(WHAT THE TASK ASKS)
Reproduce the lines below exactly, starting at the one containing "Open the Podpora question mark icon" and stopping at the final line.

(TASK DATA)
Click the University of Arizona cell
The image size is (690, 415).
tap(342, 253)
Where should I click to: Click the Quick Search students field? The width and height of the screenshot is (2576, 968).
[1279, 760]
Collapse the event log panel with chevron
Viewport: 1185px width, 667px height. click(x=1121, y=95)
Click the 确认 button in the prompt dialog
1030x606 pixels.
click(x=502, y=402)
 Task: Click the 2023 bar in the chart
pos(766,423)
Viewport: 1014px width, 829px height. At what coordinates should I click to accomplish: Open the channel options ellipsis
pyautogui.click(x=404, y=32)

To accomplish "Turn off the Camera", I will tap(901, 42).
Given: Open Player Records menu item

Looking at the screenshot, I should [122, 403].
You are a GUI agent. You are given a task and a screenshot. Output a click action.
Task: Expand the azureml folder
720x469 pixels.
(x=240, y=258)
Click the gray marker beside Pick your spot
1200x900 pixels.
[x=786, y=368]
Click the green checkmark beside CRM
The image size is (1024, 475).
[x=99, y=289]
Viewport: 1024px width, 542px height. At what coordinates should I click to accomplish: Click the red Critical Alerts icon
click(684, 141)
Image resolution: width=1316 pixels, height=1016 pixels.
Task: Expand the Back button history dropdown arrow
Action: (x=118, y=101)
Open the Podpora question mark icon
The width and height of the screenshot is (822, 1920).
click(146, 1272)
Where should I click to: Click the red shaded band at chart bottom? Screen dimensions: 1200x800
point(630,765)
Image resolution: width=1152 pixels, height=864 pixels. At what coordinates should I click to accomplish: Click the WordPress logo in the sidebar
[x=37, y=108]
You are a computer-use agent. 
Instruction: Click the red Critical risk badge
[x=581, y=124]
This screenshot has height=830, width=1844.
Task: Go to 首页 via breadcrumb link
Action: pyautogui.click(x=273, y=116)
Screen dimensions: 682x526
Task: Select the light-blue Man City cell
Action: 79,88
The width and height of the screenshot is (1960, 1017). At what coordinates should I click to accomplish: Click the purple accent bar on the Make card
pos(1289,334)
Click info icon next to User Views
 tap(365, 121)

(WRITTEN ANSWER)
Open the Podpora question mark icon
The width and height of the screenshot is (822, 1920).
click(146, 1272)
Where should I click to: Click the red shaded band at chart bottom? Screen dimensions: 1200x800
point(630,765)
Image resolution: width=1152 pixels, height=864 pixels. At what coordinates should I click to accomplish: Click the WordPress logo in the sidebar
[x=37, y=108]
You are a computer-use agent. 
Instruction: Click the red Critical risk badge
[x=581, y=124]
This screenshot has height=830, width=1844.
Task: Go to 首页 via breadcrumb link
Action: pyautogui.click(x=273, y=116)
Screen dimensions: 682x526
Task: Select the light-blue Man City cell
Action: 79,88
The width and height of the screenshot is (1960, 1017). At what coordinates should I click to accomplish: Click the purple accent bar on the Make card
pos(1289,334)
Click info icon next to User Views
 tap(365, 121)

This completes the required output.